Harold Arthur "Hal" Fritz (born February 21, 1944) is a retired United States Army officer and a recipient of the United States military's highest decoration, the Medal of Honor, for his actions during the Vietnam War.

==Military career==
After earning a degree in elementary education from the University of Tampa, Fritz joined the United States Army from Milwaukee, Wisconsin in 1966. By January 11, 1969, he was serving as a first lieutenant in Troop A, 1st Squadron, 11th Armored Cavalry Regiment. During a firefight on that day, in Bình Long Province, South Vietnam during Operation Toan Thang II, Fritz showed conspicuous leadership despite being seriously wounded. He was subsequently promoted to captain and awarded the Medal of Honor for his actions.

Fritz reached the rank of lieutenant colonel before retiring from the army after 27 years of service. In addition to his Medal of Honor, Fitz was awarded the Silver Star, Legion of Merit, Bronze Star Medal with "V" device and oak leaf cluster, Purple Heart with oak leaf cluster, Defense Meritorious Service Medal, Meritorious Service Medal with two oak leaf clusters, and the Army Commendation Medal with oak leaf cluster.

==Later life==
Fritz currently lives in Peoria, Illinois, and works there at the Department of Veterans Affairs' Bob Michel Outpatient clinic.

In October 2024, Fritz joined 15 other Medal of Honor recipients in publicly endorsing Donald Trump for president.

==Medal of Honor citation==
Captain Fritz's Medal of Honor citation reads:

For conspicuous gallantry and intrepidity in action at the risk of his life above and beyond the call of duty.
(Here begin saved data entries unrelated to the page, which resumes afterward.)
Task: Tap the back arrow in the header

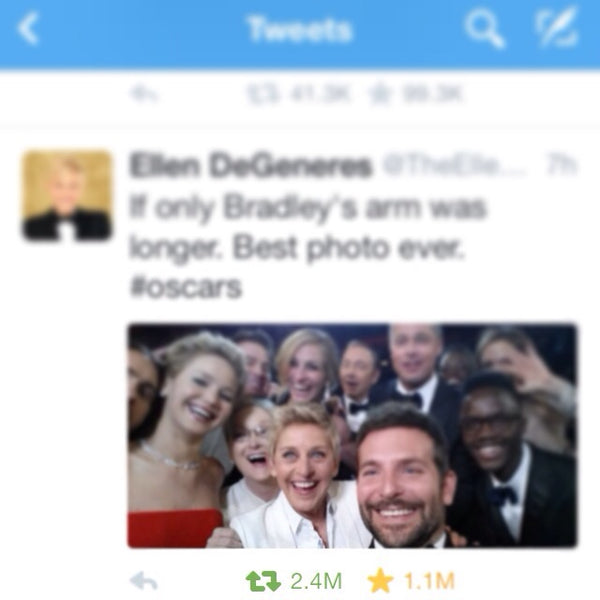Action: pos(28,29)
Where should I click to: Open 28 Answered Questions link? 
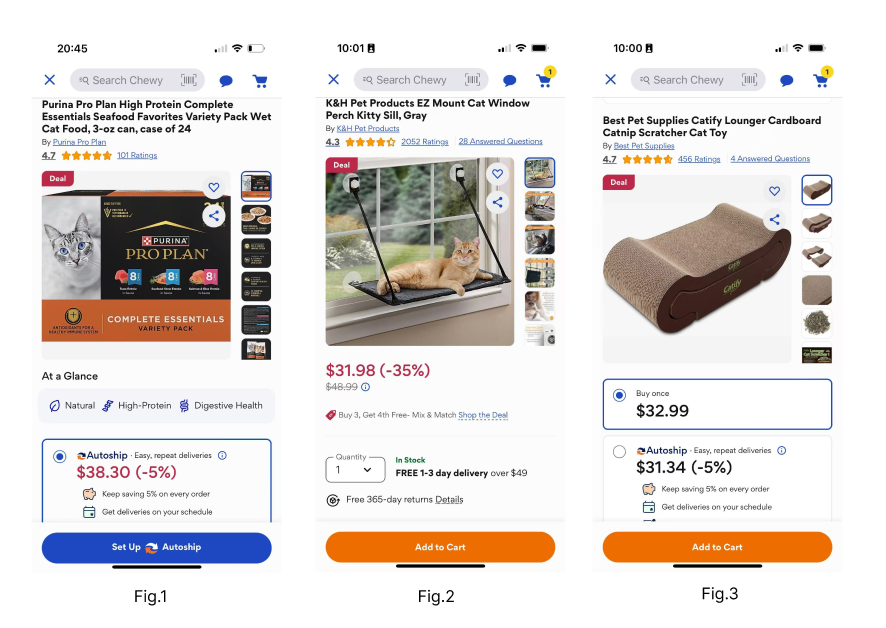(501, 141)
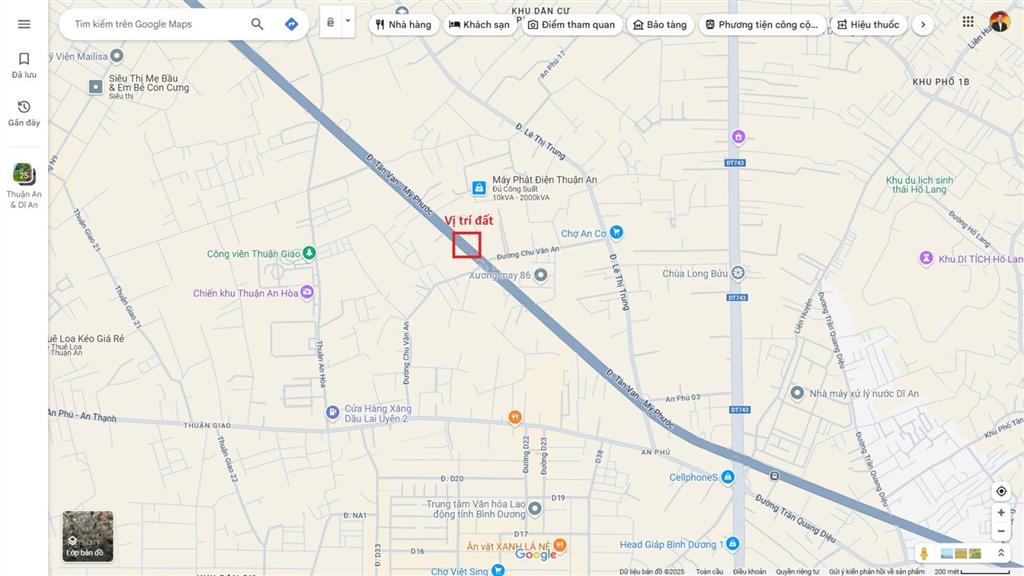Toggle the Lớp bản đồ layer view
Image resolution: width=1024 pixels, height=576 pixels.
[88, 536]
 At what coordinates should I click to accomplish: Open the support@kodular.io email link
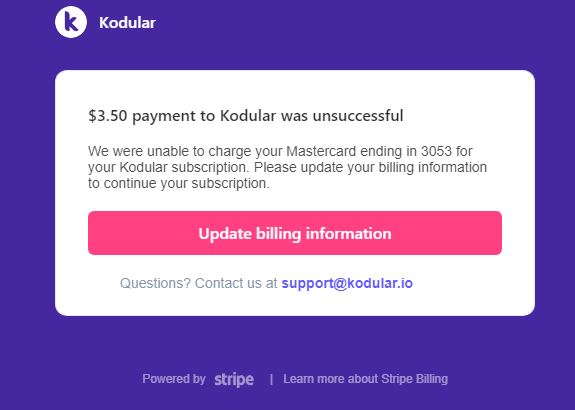[x=347, y=283]
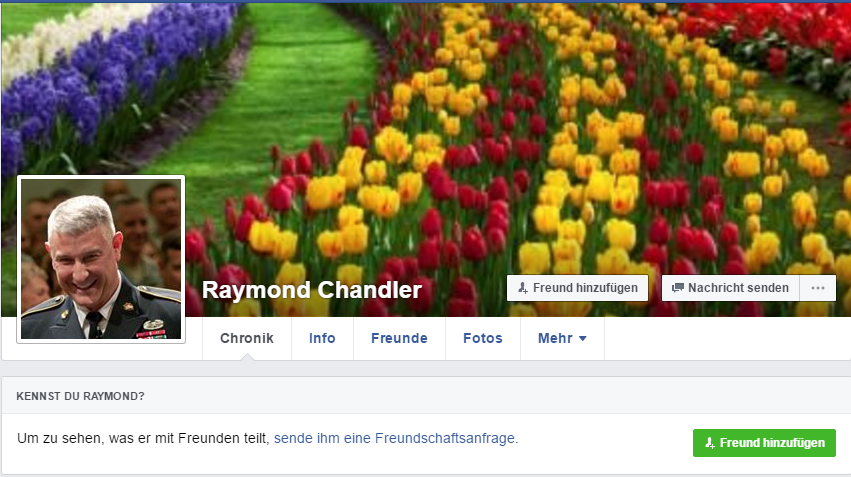Click the Nachricht senden button

731,288
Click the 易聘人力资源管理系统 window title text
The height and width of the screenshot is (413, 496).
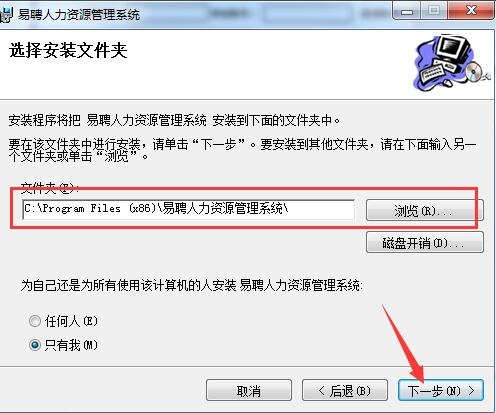point(79,15)
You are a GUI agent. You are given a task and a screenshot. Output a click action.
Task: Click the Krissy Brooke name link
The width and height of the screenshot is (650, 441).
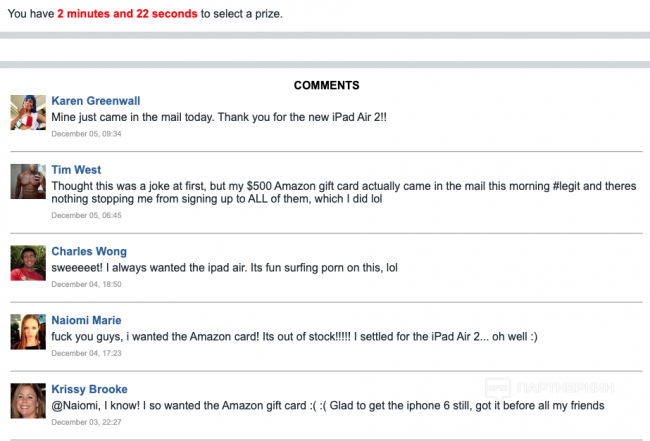[x=89, y=389]
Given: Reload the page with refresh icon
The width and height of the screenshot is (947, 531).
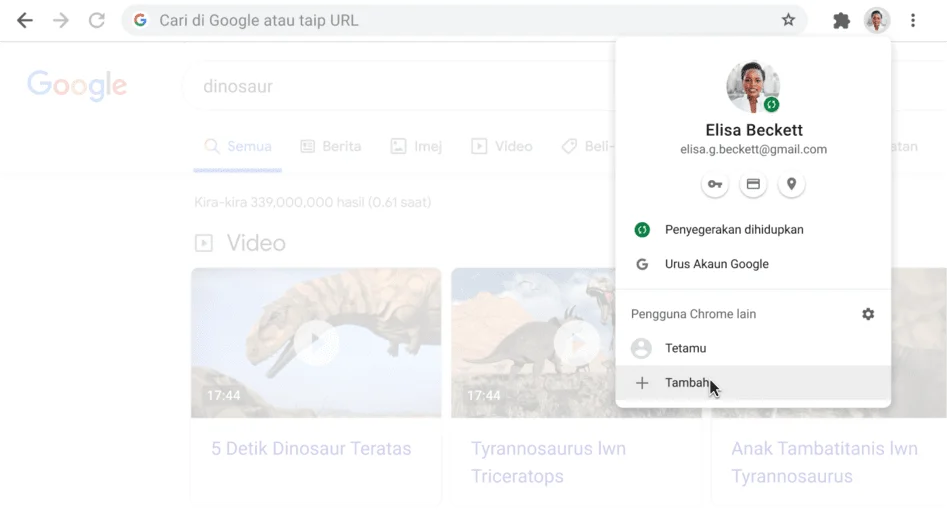Looking at the screenshot, I should 97,20.

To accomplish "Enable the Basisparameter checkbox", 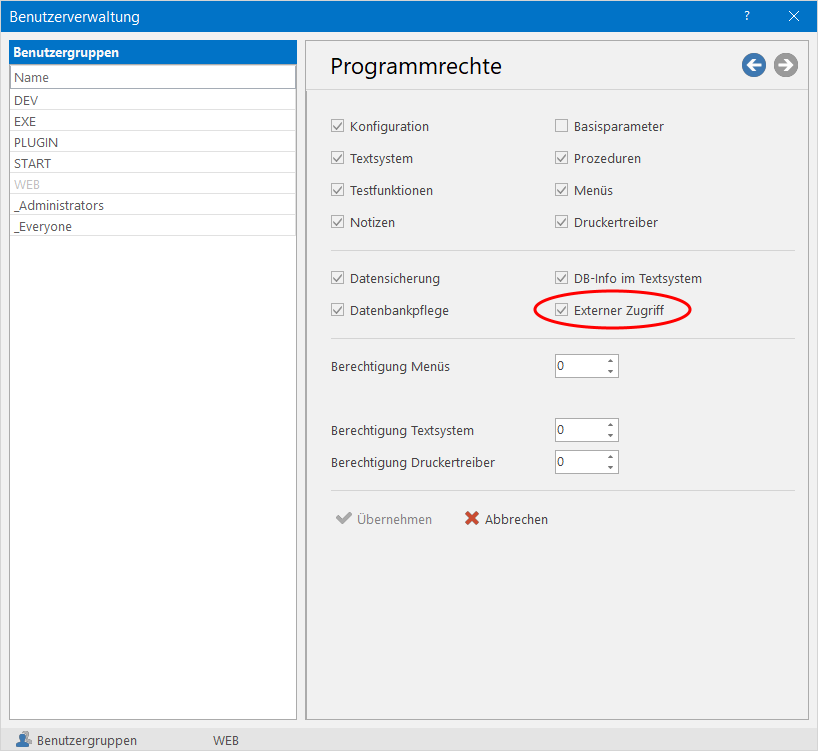I will tap(562, 127).

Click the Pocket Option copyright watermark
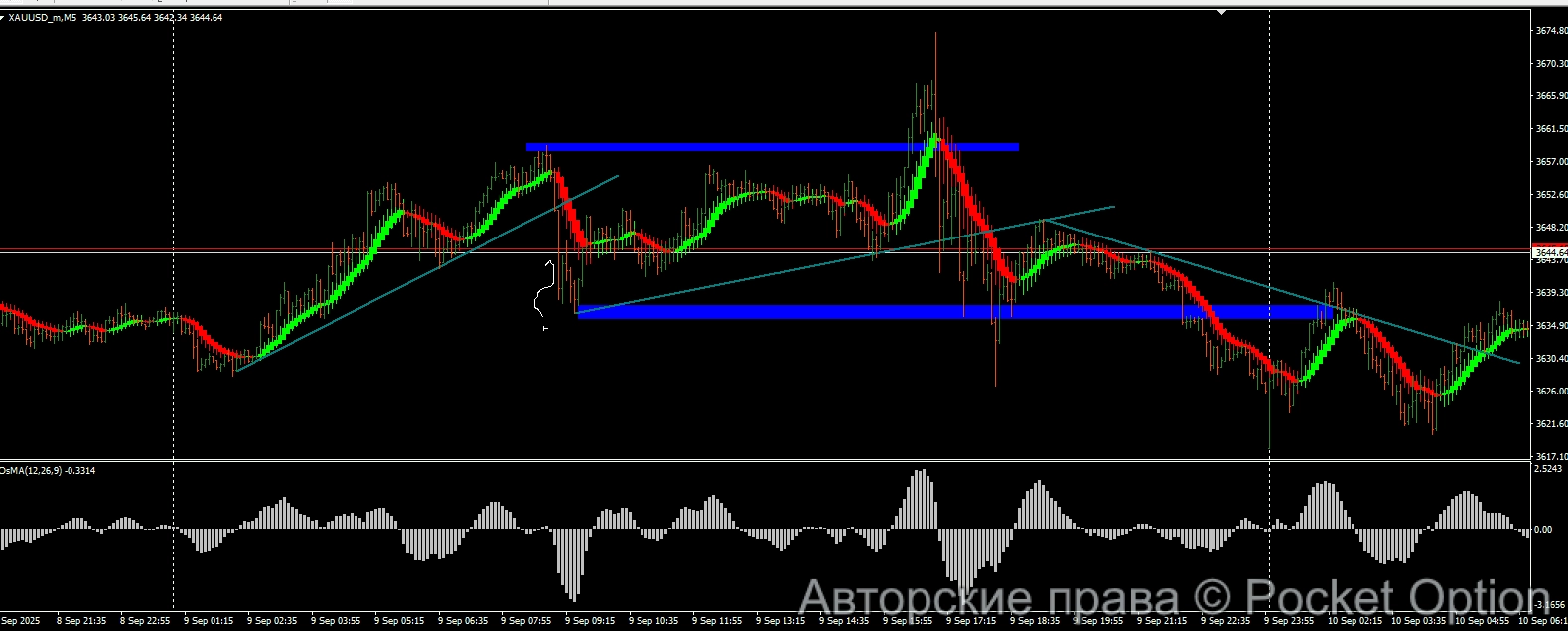pyautogui.click(x=1172, y=598)
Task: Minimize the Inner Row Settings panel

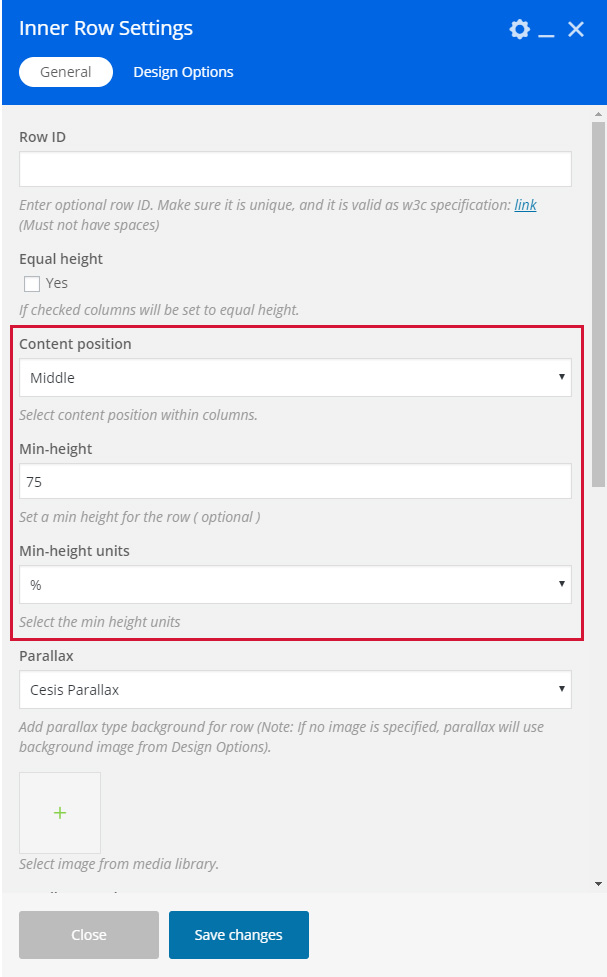Action: [546, 31]
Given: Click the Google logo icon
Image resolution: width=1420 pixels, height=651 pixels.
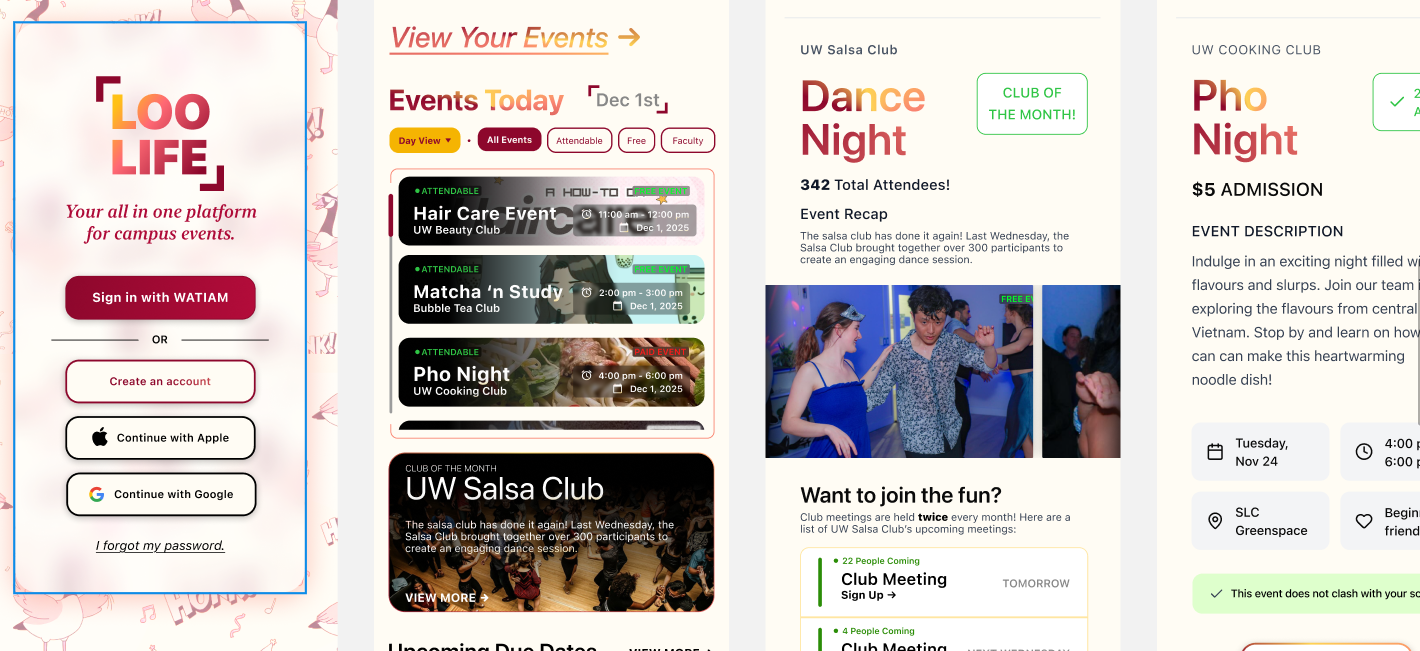Looking at the screenshot, I should pyautogui.click(x=97, y=494).
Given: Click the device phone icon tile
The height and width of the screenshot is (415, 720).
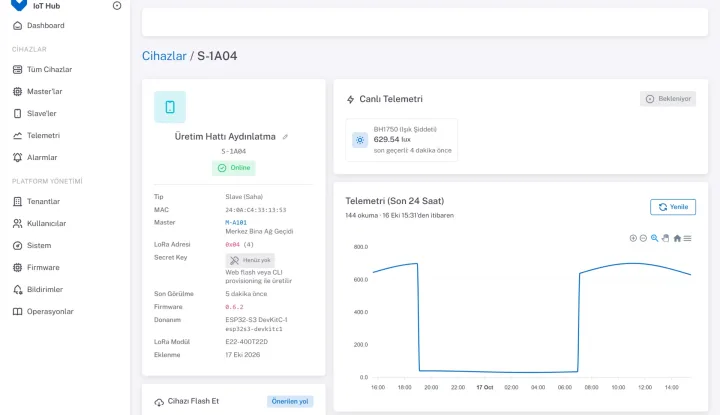Looking at the screenshot, I should click(x=170, y=107).
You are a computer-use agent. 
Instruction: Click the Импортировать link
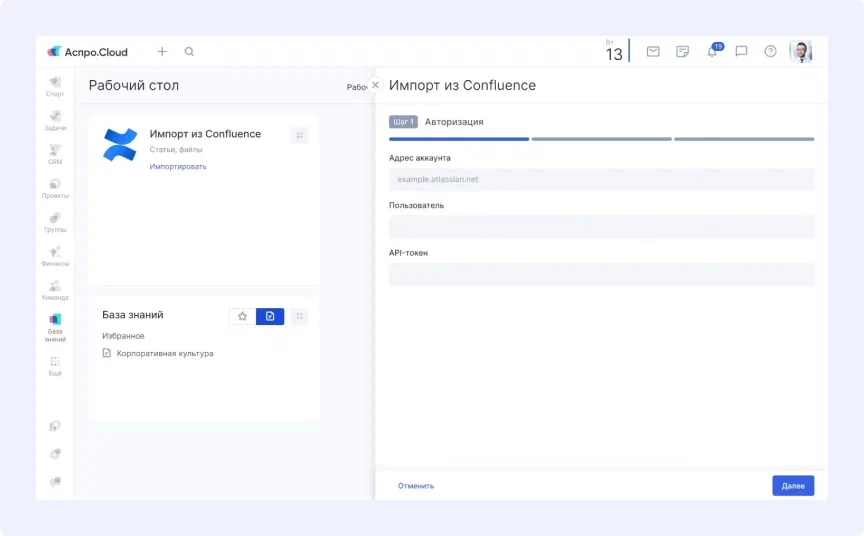[178, 167]
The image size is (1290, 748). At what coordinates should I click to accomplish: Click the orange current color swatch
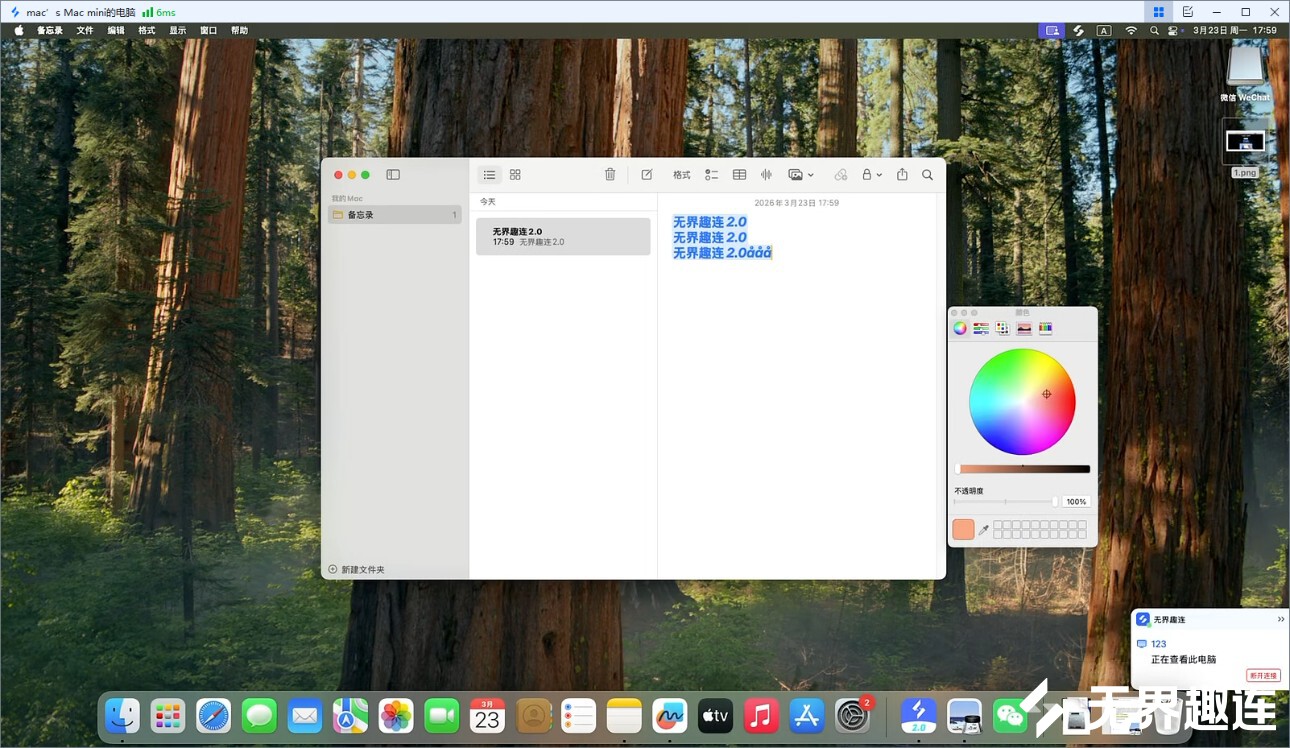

Capt. (then 1st Lt.) Fritz, Armor, U.S. Army, distinguished himself while serving as a platoon leader with Troop A, near Quản Lợi. Capt. Fritz was leading his 7-vehicle armored column along Highway 13 to meet and escort a truck convoy when the column suddenly came under intense crossfire from a reinforced enemy company deployed in ambush positions. In the initial attack, Capt. Fritz' vehicle was hit and he was seriously wounded. Realizing that his platoon was completely surrounded, vastly outnumbered, and in danger of being overrun, Capt. Fritz leaped to the top of his burning vehicle and directed the positioning of his remaining vehicles and men. With complete disregard for his wounds and safety, he ran from vehicle to vehicle in complete view of the enemy gunners in order to reposition his men, to improve the defenses, to assist the wounded, to distribute ammunition, to direct fire, and to provide encouragement to his men. When a strong enemy force assaulted the position and attempted to overrun the platoon, Capt. Fritz manned a machine gun and through his exemplary action inspired his men to deliver intense and deadly fire which broke the assault and routed the attackers. Moments later a second enemy force advanced to within 2 meters of the position and threatened to overwhelm the defenders. Capt. Fritz, armed only with a pistol and bayonet, led a small group of his men in a fierce and daring charge which routed the attackers and inflicted heavy casualties. When a relief force arrived, Capt. Fritz saw that it was not deploying effectively against the enemy positions, and he moved through the heavy enemy fire to direct its deployment against the hostile positions. This deployment forced the enemy to abandon the ambush site and withdraw. Despite his wounds, Capt. Fritz returned to his position, assisted his men, and refused medical attention until all of his wounded comrades had been treated and evacuated. The extraordinary courage and selflessness displayed by Capt. Fritz, at the repeated risk of his own life above and beyond the call of duty, were in keeping with the highest traditions of the U.S. Army and reflect the greatest credit upon himself, his unit, and the Armed Forces.